4. Resolving overlapping DPIA requirements for data classified as both core/important data and personal data. Decree 356 clarifies that where core data or important data also constitutes personal data, the safeguarding and processing of such data shall be subject to the PDP Law and its guiding Decree 356 (rather than the Data Law and its guiding Decree 165/2025/ND-CP). Notably, businesses processing core/important data that is also personal data are not required to conduct the separate risk assessments prescribed under the Data Law; instead, the DPIA conducted in accordance with the PDP Law will be deemed sufficient.
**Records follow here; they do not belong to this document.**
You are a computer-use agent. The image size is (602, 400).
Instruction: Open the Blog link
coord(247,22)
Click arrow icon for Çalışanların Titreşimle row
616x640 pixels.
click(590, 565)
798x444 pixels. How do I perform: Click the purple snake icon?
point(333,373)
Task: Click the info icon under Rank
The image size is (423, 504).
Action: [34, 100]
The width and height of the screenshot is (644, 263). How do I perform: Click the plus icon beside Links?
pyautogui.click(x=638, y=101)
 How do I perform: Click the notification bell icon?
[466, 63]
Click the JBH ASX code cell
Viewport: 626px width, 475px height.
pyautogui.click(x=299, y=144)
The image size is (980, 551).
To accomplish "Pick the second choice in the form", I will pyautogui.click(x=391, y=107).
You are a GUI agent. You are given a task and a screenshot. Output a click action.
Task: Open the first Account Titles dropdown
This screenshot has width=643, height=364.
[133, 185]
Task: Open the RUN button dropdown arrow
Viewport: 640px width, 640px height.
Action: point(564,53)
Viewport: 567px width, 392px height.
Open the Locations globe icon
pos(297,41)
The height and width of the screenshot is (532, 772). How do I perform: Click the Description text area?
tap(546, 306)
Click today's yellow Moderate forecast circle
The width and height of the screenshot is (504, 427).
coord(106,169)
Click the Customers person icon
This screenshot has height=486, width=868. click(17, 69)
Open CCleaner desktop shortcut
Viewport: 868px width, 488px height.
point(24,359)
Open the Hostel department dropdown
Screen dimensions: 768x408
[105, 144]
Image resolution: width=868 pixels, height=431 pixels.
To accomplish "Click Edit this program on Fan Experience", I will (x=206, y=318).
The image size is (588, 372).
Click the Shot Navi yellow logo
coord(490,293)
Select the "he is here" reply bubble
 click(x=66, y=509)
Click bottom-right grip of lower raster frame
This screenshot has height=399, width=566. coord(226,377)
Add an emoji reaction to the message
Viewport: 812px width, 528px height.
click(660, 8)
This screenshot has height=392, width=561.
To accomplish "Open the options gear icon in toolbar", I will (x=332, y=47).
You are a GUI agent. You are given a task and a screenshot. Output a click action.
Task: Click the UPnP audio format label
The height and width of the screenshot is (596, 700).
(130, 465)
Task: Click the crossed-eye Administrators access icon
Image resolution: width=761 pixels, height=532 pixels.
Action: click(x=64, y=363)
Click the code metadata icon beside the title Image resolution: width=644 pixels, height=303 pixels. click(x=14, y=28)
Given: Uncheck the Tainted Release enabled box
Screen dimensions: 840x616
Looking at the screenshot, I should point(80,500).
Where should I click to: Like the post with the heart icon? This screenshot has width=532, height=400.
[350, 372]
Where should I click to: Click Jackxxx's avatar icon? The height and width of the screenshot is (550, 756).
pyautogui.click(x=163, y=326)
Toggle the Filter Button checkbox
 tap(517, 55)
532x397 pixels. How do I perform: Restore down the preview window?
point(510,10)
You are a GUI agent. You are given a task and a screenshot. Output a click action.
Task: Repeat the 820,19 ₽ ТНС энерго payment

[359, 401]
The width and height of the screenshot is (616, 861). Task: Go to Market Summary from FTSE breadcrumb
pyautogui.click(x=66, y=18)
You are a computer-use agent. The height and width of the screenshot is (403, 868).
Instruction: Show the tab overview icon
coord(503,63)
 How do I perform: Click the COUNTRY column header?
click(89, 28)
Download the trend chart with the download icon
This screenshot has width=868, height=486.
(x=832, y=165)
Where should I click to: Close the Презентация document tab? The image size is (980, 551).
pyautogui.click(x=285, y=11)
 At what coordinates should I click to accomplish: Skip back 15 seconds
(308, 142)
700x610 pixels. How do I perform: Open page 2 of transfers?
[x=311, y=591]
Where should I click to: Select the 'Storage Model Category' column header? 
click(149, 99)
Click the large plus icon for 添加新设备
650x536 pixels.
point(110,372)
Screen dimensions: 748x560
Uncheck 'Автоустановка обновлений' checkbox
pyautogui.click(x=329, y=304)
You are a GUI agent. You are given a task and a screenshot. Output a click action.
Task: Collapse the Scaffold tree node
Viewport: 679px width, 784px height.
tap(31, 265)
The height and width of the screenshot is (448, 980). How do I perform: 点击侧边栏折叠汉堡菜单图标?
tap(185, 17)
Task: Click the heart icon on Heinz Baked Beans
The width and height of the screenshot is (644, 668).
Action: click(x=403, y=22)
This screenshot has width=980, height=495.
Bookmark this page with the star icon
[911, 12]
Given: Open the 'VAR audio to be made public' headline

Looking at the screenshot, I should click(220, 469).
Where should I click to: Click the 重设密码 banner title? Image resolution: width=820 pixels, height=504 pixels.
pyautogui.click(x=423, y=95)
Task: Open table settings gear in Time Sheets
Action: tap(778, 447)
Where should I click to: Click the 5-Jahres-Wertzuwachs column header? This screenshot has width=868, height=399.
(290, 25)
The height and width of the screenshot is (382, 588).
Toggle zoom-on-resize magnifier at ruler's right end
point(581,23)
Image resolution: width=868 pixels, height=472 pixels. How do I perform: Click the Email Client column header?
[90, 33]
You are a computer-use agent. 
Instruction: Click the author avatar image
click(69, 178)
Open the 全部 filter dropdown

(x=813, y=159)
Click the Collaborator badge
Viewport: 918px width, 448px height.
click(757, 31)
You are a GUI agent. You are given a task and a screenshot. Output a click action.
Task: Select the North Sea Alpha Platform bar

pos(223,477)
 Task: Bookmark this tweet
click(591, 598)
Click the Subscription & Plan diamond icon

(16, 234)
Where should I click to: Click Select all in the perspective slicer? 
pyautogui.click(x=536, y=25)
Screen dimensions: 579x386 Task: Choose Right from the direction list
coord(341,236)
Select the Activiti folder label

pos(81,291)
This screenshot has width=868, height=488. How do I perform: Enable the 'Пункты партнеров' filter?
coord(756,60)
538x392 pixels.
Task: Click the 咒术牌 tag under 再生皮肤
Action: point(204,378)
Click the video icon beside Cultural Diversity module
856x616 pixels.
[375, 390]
By removing this duplicative obligation, the regulation is expected to streamline the compliance process and reduce administrative burdens for data controllers and processors (Art 42.3).
Unresolved Matter
One of the major outstanding concerns under the PDP Law - the calculation method for illegal gains for sanctioning purposes - remains unprescribed.
What Businesses Should Do
Where data processing activities are complex or undergo significant changes—such as the reclassifications of certain categories of sensitive personal data, the introduction of new data processing obligations, or the adoption of new statutory forms—businesses should consider undertaking a comprehensive compliance review and seek professional legal advice to ensure the new requirements are properly implemented and support the development of a robust, future-proof data protection strategy.
As Decree 356 has only recently come into effect, the Ministry of Public Security is still finalizing internal procedures to support compliance. Businesses should therefore monitor forthcoming guidance closely and prepare to align their documentation with the new forms and requirements.